## Texte à lire
====================

Vous avez dit danger ?

Le danger, c’est vous. Vous qui vivez terrés dans la peur d’une cyber menace indéfinie. Vous qui clamez à torts et à cris que vous savez ce que vous dîtes, parce que ça fait vingt ans que vous faîtes ce métier et qu’on ne va pas vous la faire. Vous qui ne voyez pas que le monde change autour de vous, et qui restez reclus dans votre tour d’ivoire. Vous qui n’avez qu’une seule crainte, perdre le pouvoir que vous croyez avoir et qui êtes prêts à toutes les vilainies pour le conserver. Vous vous êtes trouvés un bouc-émissaire, les mondes numériques. Vous êtes entrés dans une logique de confinement qui pourrait s’avérer exemplaire en Iran ou en Chine.

17 Responses

  1. Loïc,
    Très bien ce papier. A mon avis il faut changer l’angle d’attaque et parler des nombrables possibilités que l’internet nous offre et l’intégrer le « community management collectif » dans le cursus comme un projet d’école… Car actuellement ce n’est ni par les profs, ni par les parents que nos chers têtes blondes apprendrons l’internet. (Je suis convaincu que l’éducation sexuelle est mieux enseignée que la maîtrise des outils web)

    • Tu as raison sur l’angle d’attaque, mais va expliquer ça à un principal de collège. Je peux te dire que même en tant que parent d’élèves, j’éprouve les pires difficultés pour faire admettre les aspects positifs du web. Et je n’ose même pas parler des réactions liées aux jeux vidéos….!

  2. J’ai même cru comprendre par des gens mieux informés que moi que tes conclusions du paragraphe « le danger c’est vous » ne s’applique pas qu’aux acteurs de l’Éducation Nationale. Mais aussi à certains vieux-de-la-vieille de l’Éduc Pop. (mais bon moi l’Éduc Pop j’y connais rien hein)

    • j’ai cru comprendre ça aussi sur d’autres réseaux..il y a beaucoup à faire dans ce domaine. J’ai proposé à plusieurs organismes de mettre en place un approfondissement BAFA « usages numériques »… Sans succès hélas.

      • A chaud et avec ce que je suis (anim’ socioculturelle généraliste qui a eu l’occasion de travailler avec les écoles), on va te dire que les enseignants ne peuvent pas être balèzes dans tous les domaines, et s’ils sont allergiques au mulot c’est encore un autre délire… Je ne vais pas mettre la faute sur l’Education Nationale qui ne semble pas avoir trouvé de créneau pour les mettre au programme, pour de vrai… Reste l’éduc pop… Il y a bien un Bafa design à St Etienne, pourquoi pas un des usages numériques ?! Là encore, l’excuse va être qu’il faut sortir les enfants des écrans, qu’ils y passent bien assez de temps, que ça les coupent des autres, qu’ils faut qu’ils se confrontent à des expériences réelles, et puis le matos a un coût… Et quels usages en particulier mettre en avant, les utiles pour les enfants accueillis ?! Il y en a tellement… « L’écran utile », sous quelle forme ?! Former les enfants aux «  »dangers d’internet » », c’est diabolisé l’outil, alors qu’il s’agit là d’accompagnement à l’usage, à l’esprit critique. Pour les dinosaures, ils ont peur de ce qu’ils ne connaissent pas (ce qui est valable pour n’importe qui !), et comme certains ne veulent pas connaître, ben on n’est pas rendus… Pauvres matrus… 😉

  3. Lors de mes interventions dans les collèges ligériens dans le cadre de Fréquence Écoles, j’ai principalement eu des échanges de de type :
    – Ah c’est vous qui venez pour les dangers d’Internet ?

====================

## Les données
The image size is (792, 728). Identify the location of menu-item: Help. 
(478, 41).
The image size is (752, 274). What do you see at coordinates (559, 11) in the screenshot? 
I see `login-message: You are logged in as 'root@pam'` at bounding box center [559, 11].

====================

## Consignes de l'exercice
**1)** Condensez le paragraphe du texte à lire qui commence par « Le danger, c'est vous » en conservant ses idées essentielles.
**2)** Recopiez sans rien modifier le passage du texte à lire qui va de « Le danger, c’est » jusqu'à « ou en Chine. » inclus.

## Réponses aux consignes
**1)** Le danger, c'est vous. Vous vivez dans la peur d'une cybermenace floue. Vous invoquez vingt ans de métier pour affirmer que vous savez. Vous restez dans votre tour d'ivoire sans voir le monde changer. Surtout, vous craignez de perdre le pouvoir que vous croyez avoir et vous êtes prêts à tout pour le garder. Vous avez fait des mondes numériques votre bouc émissaire. Vous avez adopté une logique de confinement qui pourrait être exemplaire en Iran ou en Chine.

**2)**
Le danger, c’est vous. Vous qui vivez terrés dans la peur d’une cyber menace indéfinie. Vous qui clamez à torts et à cris que vous savez ce que vous dîtes, parce que ça fait vingt ans que vous faîtes ce métier et qu’on ne va pas vous la faire. Vous qui ne voyez pas que le monde change autour de vous, et qui restez reclus dans votre tour d’ivoire. Vous qui n’avez qu’une seule crainte, perdre le pouvoir que vous croyez avoir et qui êtes prêts à toutes les vilainies pour le conserver. Vous vous êtes trouvés un bouc-émissaire, les mondes numériques. Vous êtes entrés dans une logique de confinement qui pourrait s’avérer exemplaire en Iran ou en Chine.